One obvious practical question, then, is what can be done about the knave, and how can the rest of us, that is, those of us who are sympathetically motivated to be moral, protect ourselves against such a person? Hume recommends two responses to sensible knavery. The first is that, in a community dominated by knaves, it is best to act like a knave. Otherwise, one risks exploitation by one’s knavish peers; moral integrity is a weakness in a society in which generosity and trustworthiness are consistently used against their possessors. Fortunately, Hume believes this first response is probably unnecessary, and he entertains the empirical hypothesis that most human communities are more characteristically moral than they are knavish. That is, most human communities reflect the widespread activity of sympathy in their moral norms, and for Hume, these norms allow a much greater degree of evaluative richness than prudent motives alone could support. Hume’s second response, therefore, is to encourage non-knaves to retrench their commitment to the full spectrum of human values with its normative richness, which the knave (because of his egoistic constitution) is unfit to enjoy.

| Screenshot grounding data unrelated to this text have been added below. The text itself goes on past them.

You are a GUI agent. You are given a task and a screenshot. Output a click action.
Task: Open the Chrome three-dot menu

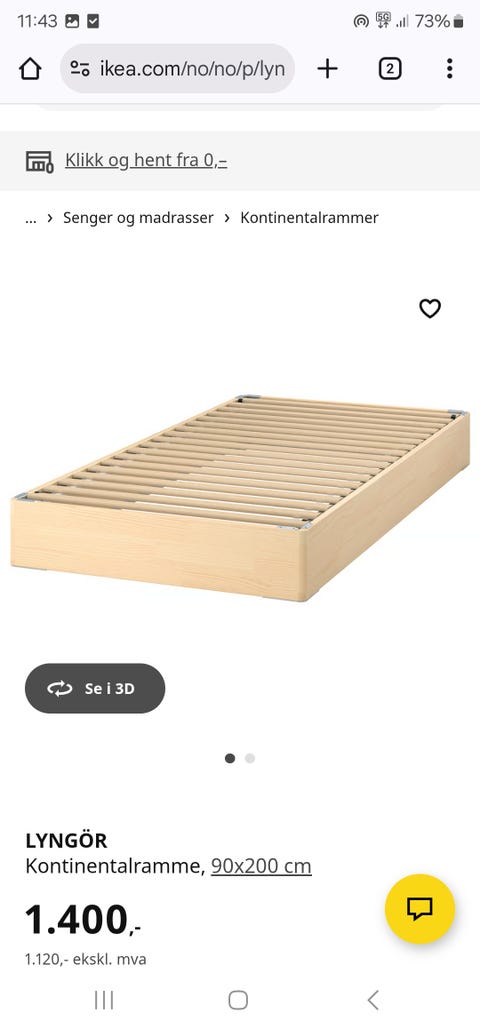449,68
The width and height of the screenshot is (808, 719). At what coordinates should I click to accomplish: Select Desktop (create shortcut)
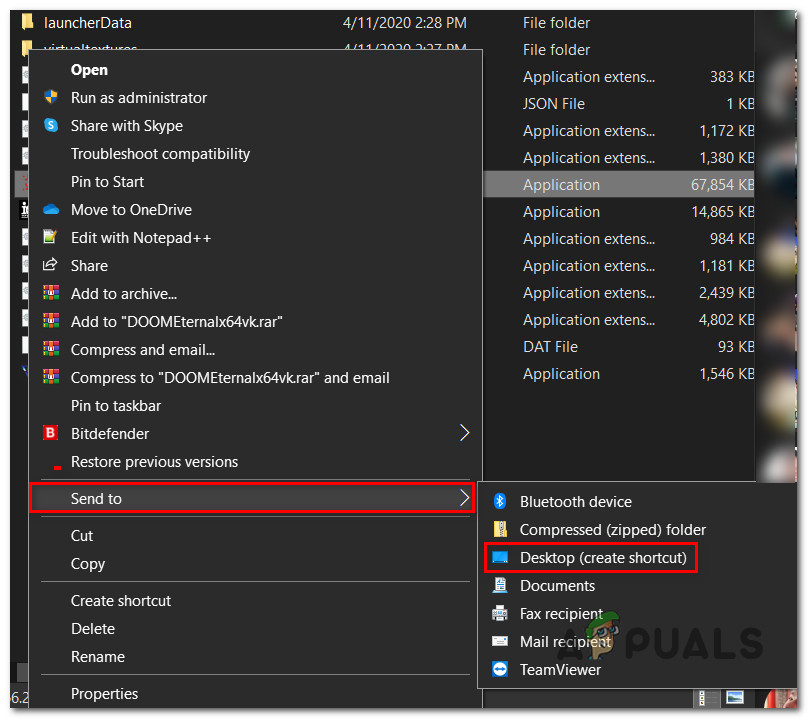point(603,558)
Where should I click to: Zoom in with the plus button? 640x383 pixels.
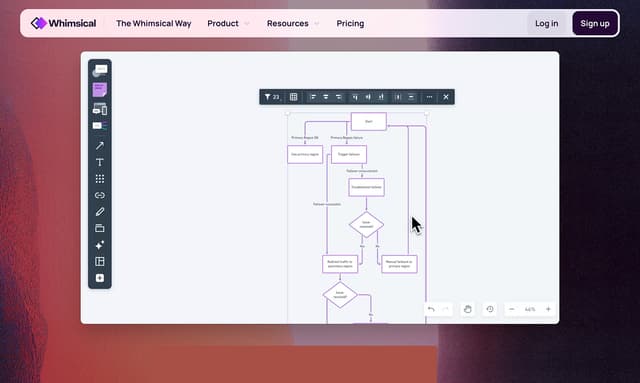[x=548, y=309]
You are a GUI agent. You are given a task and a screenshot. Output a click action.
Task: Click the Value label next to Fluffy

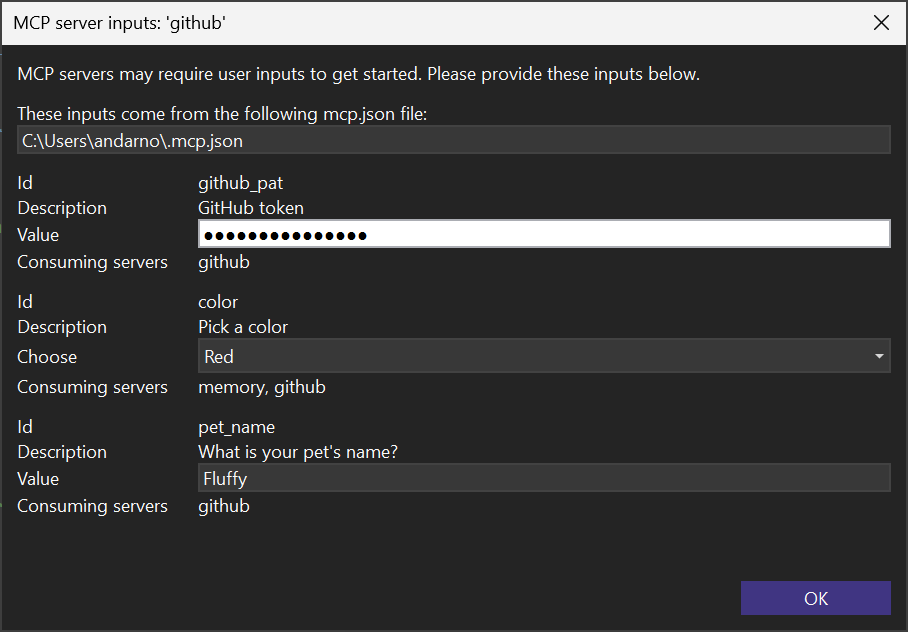point(38,479)
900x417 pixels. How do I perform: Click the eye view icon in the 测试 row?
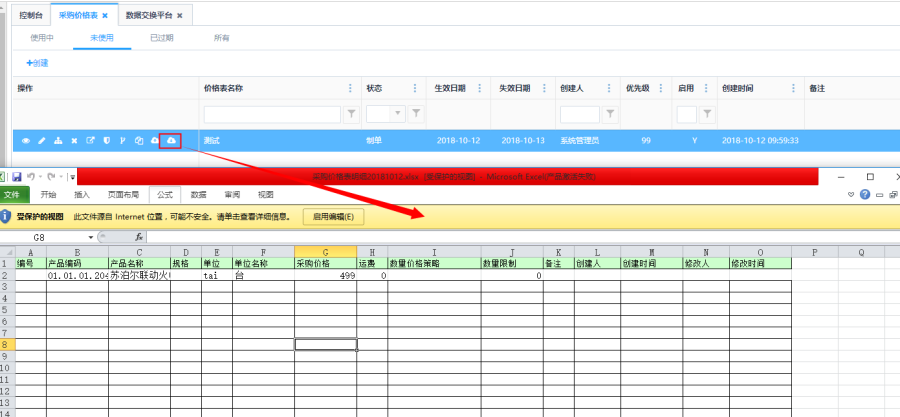(x=26, y=141)
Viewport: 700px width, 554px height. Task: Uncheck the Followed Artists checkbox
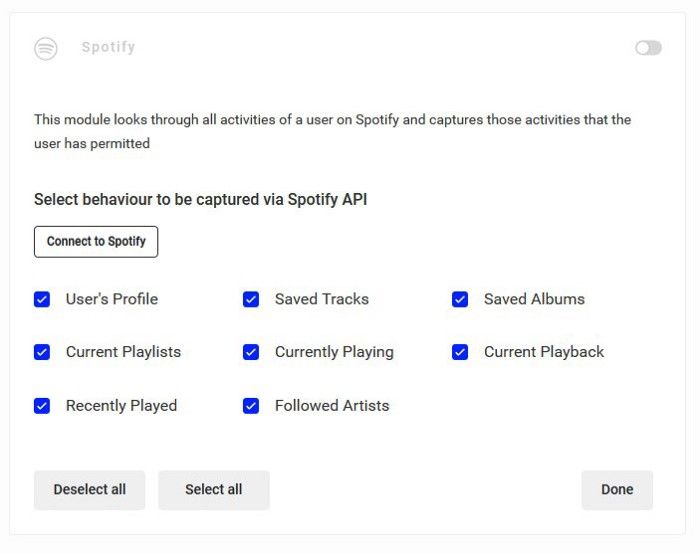251,406
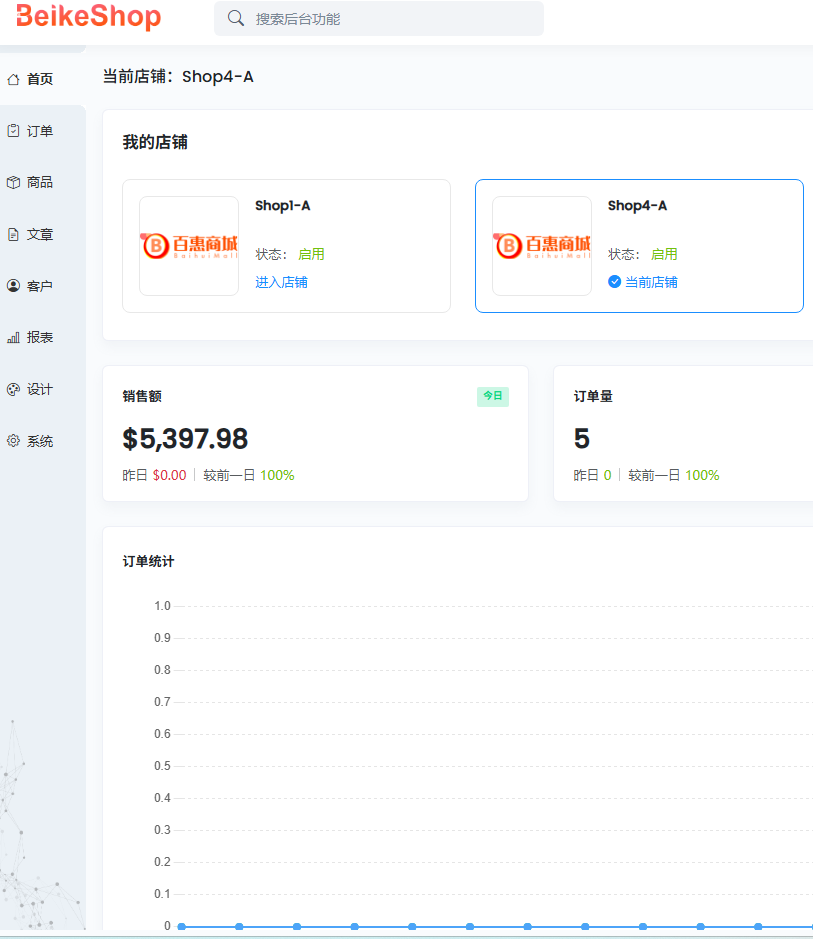Open the 报表 menu item
The width and height of the screenshot is (813, 939).
pos(40,338)
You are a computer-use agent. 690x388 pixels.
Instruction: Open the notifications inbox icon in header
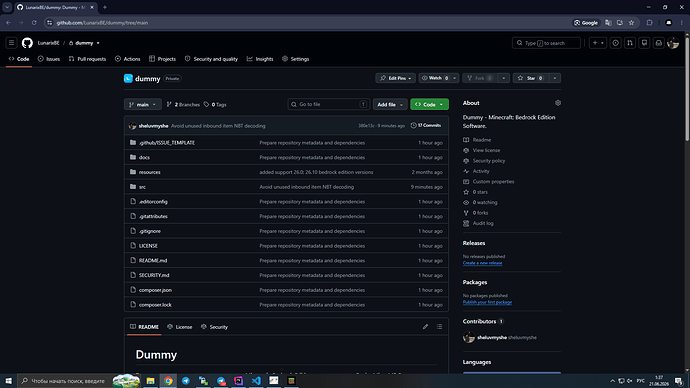click(658, 43)
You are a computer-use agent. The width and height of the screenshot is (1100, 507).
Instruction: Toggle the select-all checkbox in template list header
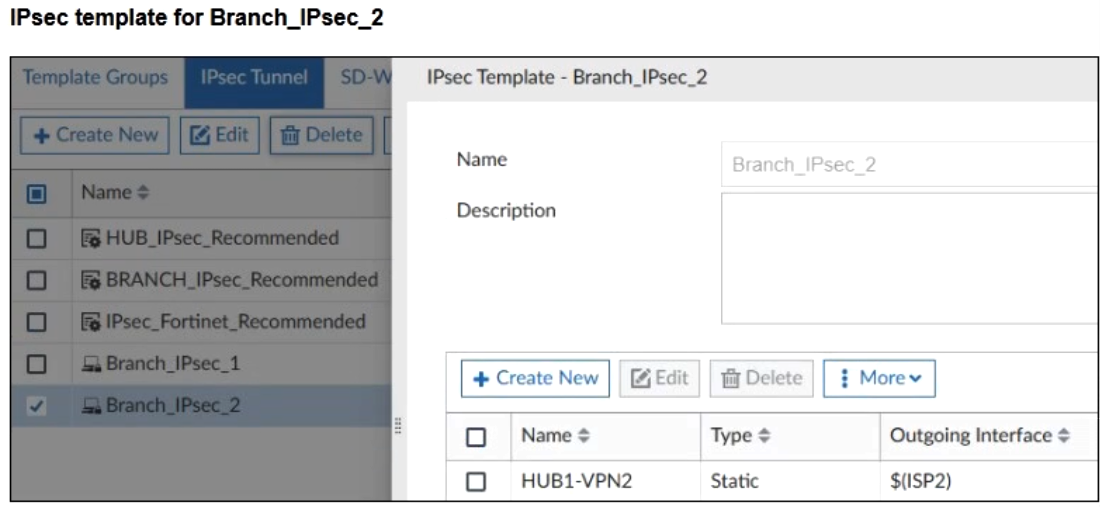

On Hume’s view, then, the knave is seriously missing out on the benefits of morality, and Hume admonishes the knave for denying himself the superior happiness that stems from self-reflection and morality:

[the sensible knave], if he has any tincture of philosophy, or even common observation and reflection, will discover that they themselves are, in the end, the greatest dupes, and have sacrificed the invaluable enjoyment of character, with themselves at least, for the acquisition of worthless toys and gewgaws (Hume 1975).Footnote 5

To be sure, the knave has much in common with the rest of us, particularly an agreeable penchant for pleasure-seeking. But Hume also asks,

what comparison between the unbought satisfaction of conversation, society, study, even health, and the common beauties of nature, but above all the peaceful reflection on one’s own conduct; what comparison, I say between these and the feverish, empty amusements of luxury and expense? These natural pleasures, indeed, are really without price; both because they are below all price in their attainment, and above it in their enjoyment (Hume 1975).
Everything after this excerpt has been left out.